*Exercise objective:*
Nothing but an exact reproduction of the records, pictures excluded, should be returned.

(Saved data entries)

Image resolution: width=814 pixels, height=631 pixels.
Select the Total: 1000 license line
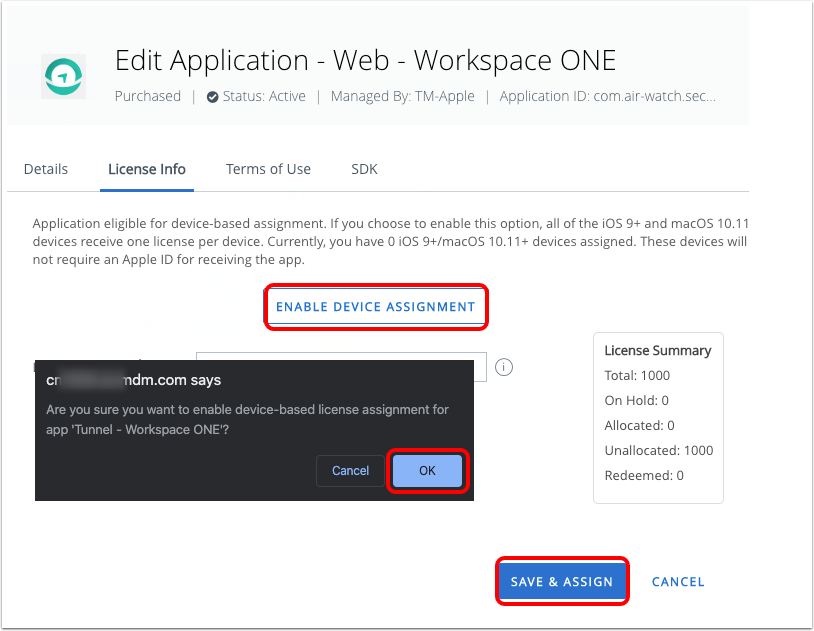pos(637,376)
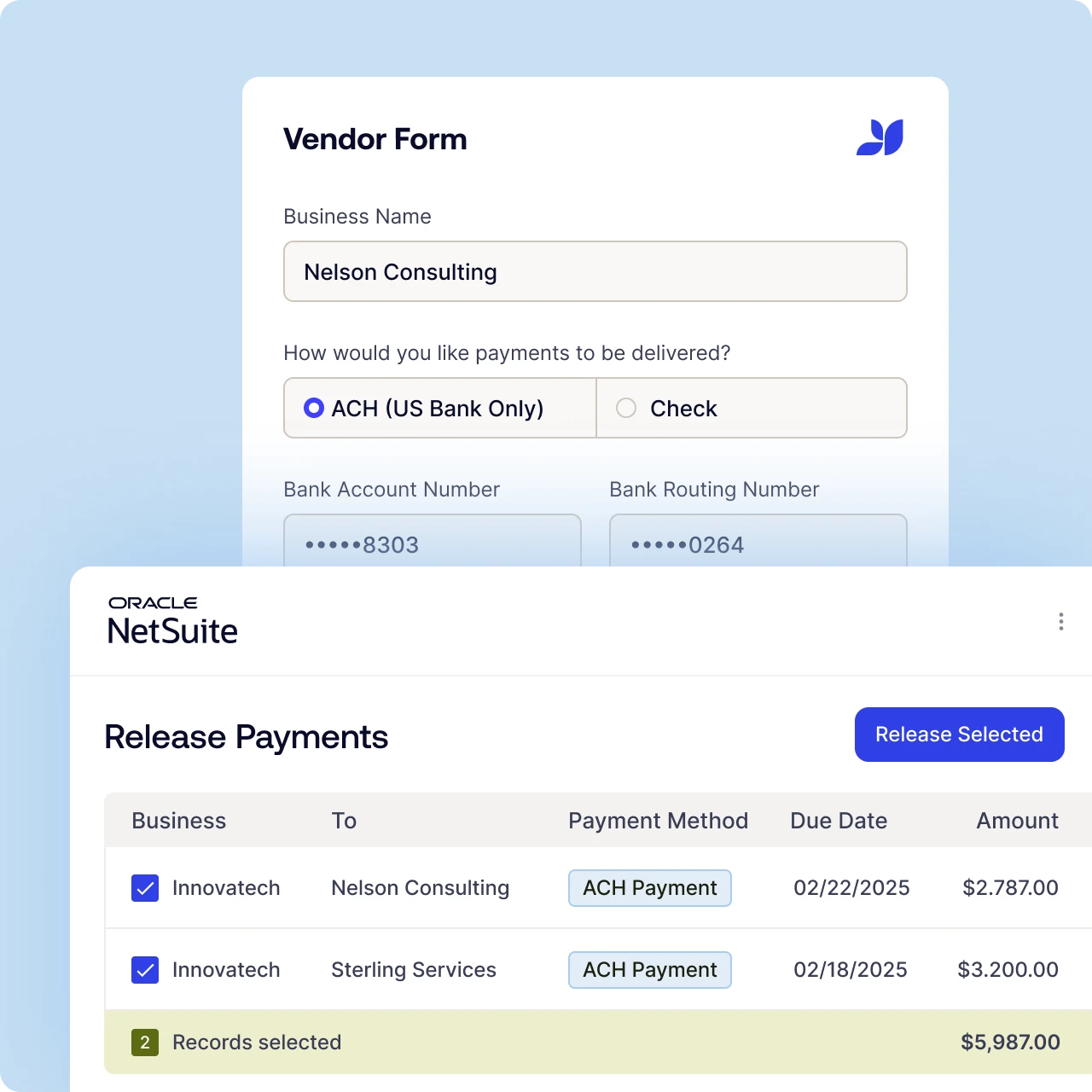Focus the Bank Account Number field
This screenshot has height=1092, width=1092.
coord(432,543)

*Solution to the exercise:*
Image resolution: width=814 pixels, height=631 pixels.
Select the Total: 1000 license line
pos(637,376)
Focus the Bank Account Number field
This screenshot has height=1092, width=1092.
coord(432,543)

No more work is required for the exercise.